California insurance regulators now have the legal authority to review proposed rate increases and object to what they believe to be unreasonable or poorly justified rate increases, but they do not have to reject big rate increases, as regulators in some other states do.

Consumer Watchdog, Santa Monica, Calif., is in the process of trying to get a referendum that could give state regulators the authority to control health insurance rates on the November 2012 general election ballot.
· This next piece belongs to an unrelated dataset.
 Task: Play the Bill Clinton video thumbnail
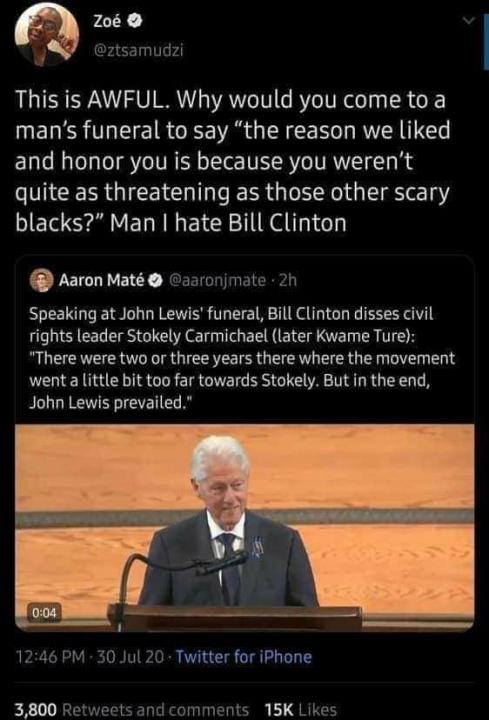coord(244,528)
The group says a recent referendum conference call attracted 1,500 participants.

THE MEDICARE PORTAL IS CLOSING

EHealth Inc., Mountain View, Calif. (Nasdaq:EHTH), reports that 19% of Medicare Advantage and Medicare Part D prescription drug plan enrollees over age 65 are not aware that the current Medicare open enrollment period is set to end Dec. 7 — a week from Wednesday.

EHealth, the parent of the PlanPrescriber.com and eHealthInsurance.com websites, has based that figure on results from a national telephone survey conducted in October. The participants were 711 adults ages 65 and older who live in the continental United States.

The company found that 86% of enrollees with annual incomes under $35,000 know the deadline is coming but that only 72% of enrollees with incomes from $35,000 to $50,000 understand the schedule.

The percentages have improved since August, when 65% of all Medicare Advantage and Part D enrollees were unaware of the cut-off, eHealth says.

SUPER PAIN

Paul Keckley, executive director of the Deloitte Center for Health Solutions, Washington, says of the recent failure of the congressional Super Committee to come up with more than $1 trillion in budget cut proposals that “a skeptic might conclude the political environment in Washington is so toxic that compromise is virtually impossible.”

Keckley says health care costs are obviously contributing to frightening federal budget deficit problems.

“The failure of the system to control its costs is in large measure attributable to our benign neglect to engage individuals and their families as THE primary customer,” Keckley writes in  a commentary. “Our tradition is to call them ‘patients’ and assume they will be. They’re not ‘patients’ nor ‘patient,’ nor enrollees, nor subjects—they are consumers. And they will increasingly demand more value for the dollar they spend in the system.”